API¶

This part of the documentation lists the full API reference of all public classes and functions.

Data Splitting¶

class preprocessy.data_splitting.Split¶

Class for splitting the dataset into train and test sets

train_test_split(params)¶

Performs train test split on the input data

Parameters

train_df (pandas.core.frames.DataFrame) – Input dataframe, may or may not consist of the target label. Should not be None
test_df (pandas.core.frames.DataFrame) – Input dataframe, may or may not consist of the target label.
target_label (str) – Name of the Target Column.
test_size (float, int) – Size of test set after splitting. Can take values from 0 - 1 for float point values, 0 - Number of samples for integer values. Is complementary to train size.
train_size (float, int) – Size of train set after splitting. Can take values from 0 - 1 for float point values, 0 - Number of samples for integer values. Is complementary to test size.
shuffle (bool, default = False) – Decides whether to shuffle data before splitting.
random_state (int) – Seeding to be provided for shuffling before splitting.

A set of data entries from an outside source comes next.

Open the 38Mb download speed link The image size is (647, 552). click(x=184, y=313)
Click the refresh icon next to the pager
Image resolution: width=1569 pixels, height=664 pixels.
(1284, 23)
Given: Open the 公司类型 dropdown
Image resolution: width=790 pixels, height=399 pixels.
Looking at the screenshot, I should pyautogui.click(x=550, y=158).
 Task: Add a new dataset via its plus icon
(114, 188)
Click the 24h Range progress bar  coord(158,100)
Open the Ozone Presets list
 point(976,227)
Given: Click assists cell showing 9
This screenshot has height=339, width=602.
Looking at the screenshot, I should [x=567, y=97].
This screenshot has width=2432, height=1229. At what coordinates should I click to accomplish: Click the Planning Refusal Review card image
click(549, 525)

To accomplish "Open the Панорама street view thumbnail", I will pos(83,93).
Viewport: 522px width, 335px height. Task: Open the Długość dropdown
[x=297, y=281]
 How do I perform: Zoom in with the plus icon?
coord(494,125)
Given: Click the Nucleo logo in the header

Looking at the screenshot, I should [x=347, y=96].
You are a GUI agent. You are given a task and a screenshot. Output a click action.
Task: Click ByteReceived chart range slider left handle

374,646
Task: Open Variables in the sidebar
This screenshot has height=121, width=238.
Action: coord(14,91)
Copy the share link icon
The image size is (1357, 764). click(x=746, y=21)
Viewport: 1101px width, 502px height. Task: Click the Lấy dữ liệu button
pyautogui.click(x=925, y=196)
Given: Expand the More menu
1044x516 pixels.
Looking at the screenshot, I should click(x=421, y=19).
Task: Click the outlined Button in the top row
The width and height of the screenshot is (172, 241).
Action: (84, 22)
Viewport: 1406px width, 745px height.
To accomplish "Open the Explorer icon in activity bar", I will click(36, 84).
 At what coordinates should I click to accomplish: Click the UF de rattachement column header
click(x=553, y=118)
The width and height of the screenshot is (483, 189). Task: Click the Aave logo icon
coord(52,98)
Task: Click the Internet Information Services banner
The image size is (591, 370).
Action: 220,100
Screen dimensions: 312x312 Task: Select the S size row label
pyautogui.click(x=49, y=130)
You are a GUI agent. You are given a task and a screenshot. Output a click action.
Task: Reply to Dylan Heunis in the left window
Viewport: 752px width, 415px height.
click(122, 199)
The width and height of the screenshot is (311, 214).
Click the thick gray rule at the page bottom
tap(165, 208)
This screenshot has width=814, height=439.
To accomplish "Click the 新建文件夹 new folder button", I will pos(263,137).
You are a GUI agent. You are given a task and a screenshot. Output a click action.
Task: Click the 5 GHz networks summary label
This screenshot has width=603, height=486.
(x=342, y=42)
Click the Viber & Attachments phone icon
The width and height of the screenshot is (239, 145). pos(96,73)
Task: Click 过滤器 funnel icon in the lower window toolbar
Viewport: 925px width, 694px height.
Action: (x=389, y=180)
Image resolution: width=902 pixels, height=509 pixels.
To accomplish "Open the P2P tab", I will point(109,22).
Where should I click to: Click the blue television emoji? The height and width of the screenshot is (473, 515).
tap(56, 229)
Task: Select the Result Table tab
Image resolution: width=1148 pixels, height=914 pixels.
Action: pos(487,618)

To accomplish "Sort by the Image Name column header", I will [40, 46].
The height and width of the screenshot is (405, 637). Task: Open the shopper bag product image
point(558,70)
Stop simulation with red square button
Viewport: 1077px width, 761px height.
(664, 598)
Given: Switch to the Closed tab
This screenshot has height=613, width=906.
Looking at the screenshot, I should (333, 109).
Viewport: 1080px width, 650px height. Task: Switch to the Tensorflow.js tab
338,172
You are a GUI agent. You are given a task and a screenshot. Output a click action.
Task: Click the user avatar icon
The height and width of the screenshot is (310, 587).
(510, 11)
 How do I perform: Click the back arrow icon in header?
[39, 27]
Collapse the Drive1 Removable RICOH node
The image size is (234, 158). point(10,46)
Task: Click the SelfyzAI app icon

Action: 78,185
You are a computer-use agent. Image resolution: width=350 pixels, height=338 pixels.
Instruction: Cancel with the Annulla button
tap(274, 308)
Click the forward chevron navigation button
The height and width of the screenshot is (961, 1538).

The functions inserts the following into params -

If target label is provided

X_train : pandas.core.frames.DataFrame
y_train : pandas.core.series.Series
X_test : pandas.core.frames.DataFrame
y_test : pandas.core.series.Series

Else

train: pandas.core.frames.DataFrame
test: pandas.core.frames.DataFrame

Raises: ValueError – If the target column does not have a name property ValueError is raised.

class preprocessy.data_splitting.KFold¶

Class for splitting input data into K-folds. Split dataset into K consecutive folds (without shuffling by default).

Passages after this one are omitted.